Run cost for 4 portals, ~10k listings/day:

  • Datacenter proxy (~30GB/month): $30-60/month
  • VPS (Hetzner CX32): €10/month
  • PostgreSQL + PostGIS (Supabase Pro or Hetzner managed): $25/month
  • Google Maps geocoding (~3000 unique addresses/month, cached): $15-30/month (or Nominatim for $0)

Total: ~$80-125/month.

Common pitfalls
  • No deduplication — the agent sees 4× the same apartment from 4 portals. UX killer.
  • Address normalization — "15/2 Main St" vs "15 Main Street Apt 2" — same place, different strings. Normalize aggressively.
  • Stale listings — apartments disappear from portals after sale. Mark inactive if URL gives 404 or "listing expired".
  • Geocoding rate limits — Google Maps API has 50 req/sec but generous quota. Nominatim 1 req/sec (free).
  • Gross/net price inconsistency — some portals show with VAT, others without. Validate.
Build yourself or hire?

Real estate scraping is a common request — we helped 3 companies (a property management firm, a real estate office, a solo flipper). All use a variant of the above pipeline.

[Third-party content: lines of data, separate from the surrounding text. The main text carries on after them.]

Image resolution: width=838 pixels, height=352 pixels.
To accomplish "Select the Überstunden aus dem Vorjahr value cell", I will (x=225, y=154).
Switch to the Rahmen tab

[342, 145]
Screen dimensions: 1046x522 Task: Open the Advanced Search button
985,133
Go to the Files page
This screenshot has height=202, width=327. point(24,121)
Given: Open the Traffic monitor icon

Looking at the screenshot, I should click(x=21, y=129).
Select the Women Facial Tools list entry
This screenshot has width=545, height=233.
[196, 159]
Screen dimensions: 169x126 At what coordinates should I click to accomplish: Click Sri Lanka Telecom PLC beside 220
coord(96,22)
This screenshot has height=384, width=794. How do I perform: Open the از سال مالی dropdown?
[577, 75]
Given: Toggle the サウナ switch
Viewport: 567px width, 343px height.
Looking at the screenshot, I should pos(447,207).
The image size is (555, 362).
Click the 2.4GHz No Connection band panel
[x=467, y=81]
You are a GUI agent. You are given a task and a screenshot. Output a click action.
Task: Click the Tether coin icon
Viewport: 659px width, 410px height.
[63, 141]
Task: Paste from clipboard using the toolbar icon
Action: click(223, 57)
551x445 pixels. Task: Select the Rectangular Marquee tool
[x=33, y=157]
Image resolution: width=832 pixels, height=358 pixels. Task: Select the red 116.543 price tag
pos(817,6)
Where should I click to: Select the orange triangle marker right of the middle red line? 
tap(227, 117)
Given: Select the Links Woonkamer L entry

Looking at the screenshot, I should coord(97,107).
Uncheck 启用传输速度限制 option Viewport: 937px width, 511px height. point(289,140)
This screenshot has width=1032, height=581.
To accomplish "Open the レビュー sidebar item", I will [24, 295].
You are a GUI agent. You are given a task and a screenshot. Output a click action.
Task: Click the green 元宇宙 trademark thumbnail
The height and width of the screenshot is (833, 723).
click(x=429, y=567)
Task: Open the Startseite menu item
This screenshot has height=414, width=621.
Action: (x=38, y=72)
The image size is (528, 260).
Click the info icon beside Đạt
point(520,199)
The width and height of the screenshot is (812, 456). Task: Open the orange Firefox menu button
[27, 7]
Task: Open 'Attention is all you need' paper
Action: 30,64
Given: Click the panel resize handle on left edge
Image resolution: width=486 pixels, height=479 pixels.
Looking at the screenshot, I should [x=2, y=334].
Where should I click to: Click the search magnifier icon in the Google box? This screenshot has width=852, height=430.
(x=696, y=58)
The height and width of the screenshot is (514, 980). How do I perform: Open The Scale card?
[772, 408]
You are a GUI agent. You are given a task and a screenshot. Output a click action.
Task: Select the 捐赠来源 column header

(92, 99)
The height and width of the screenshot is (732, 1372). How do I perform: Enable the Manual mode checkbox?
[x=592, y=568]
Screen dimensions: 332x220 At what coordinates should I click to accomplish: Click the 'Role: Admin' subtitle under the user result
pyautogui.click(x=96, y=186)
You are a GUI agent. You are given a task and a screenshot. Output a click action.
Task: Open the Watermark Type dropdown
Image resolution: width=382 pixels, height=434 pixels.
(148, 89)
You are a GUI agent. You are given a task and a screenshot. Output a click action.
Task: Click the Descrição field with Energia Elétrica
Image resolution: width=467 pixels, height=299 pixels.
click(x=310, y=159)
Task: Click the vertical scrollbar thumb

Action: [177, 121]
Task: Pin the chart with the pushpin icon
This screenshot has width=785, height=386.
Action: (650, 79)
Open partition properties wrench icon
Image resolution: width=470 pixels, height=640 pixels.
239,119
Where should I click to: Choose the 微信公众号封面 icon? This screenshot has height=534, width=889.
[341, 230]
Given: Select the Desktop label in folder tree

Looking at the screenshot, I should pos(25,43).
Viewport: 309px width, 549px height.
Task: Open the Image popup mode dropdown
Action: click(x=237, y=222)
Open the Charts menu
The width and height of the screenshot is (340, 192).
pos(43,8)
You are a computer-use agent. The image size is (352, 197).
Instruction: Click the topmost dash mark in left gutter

The complicated parts: dynamic auctions, local portals, AI photo classification for condition scoring.

If you want this done production-grade — write us.

Frequently asked questions
Can I resell scraped property listings?
Usually no — photos + descriptions are copyright of agency/seller. You can use them for internal analytics, dashboards for clients, alerts. You cannot publish as your own. For redistribution: licensing deal with portals (most major ones have API partner programs).
How long does a full scrape across all portals take?
4 portals × 10k listings × ~5s per detail page (with politeness delay) ≈ 14h. With parallelism (10 workers) → 1.5h. Practically the full scrape runs overnight (cron 2-5am).
How to detect when an apartment was sold or disappeared?
Daily re-check each active listing — if URL returns 404 or "expired" → mark inactive. Alternative: full re-scrape weekly, listings not appearing in new snapshot → marked sold.
Do real estate portals block scrapers?
Major real estate portals usually have basic rate limiting but not aggressive anti-bot. Datacenter proxy + Playwright with normal headers suffices for 5-10k pages/day. Above that — residential proxy + larger delays. More restrictive: portals where listings are behind member registration.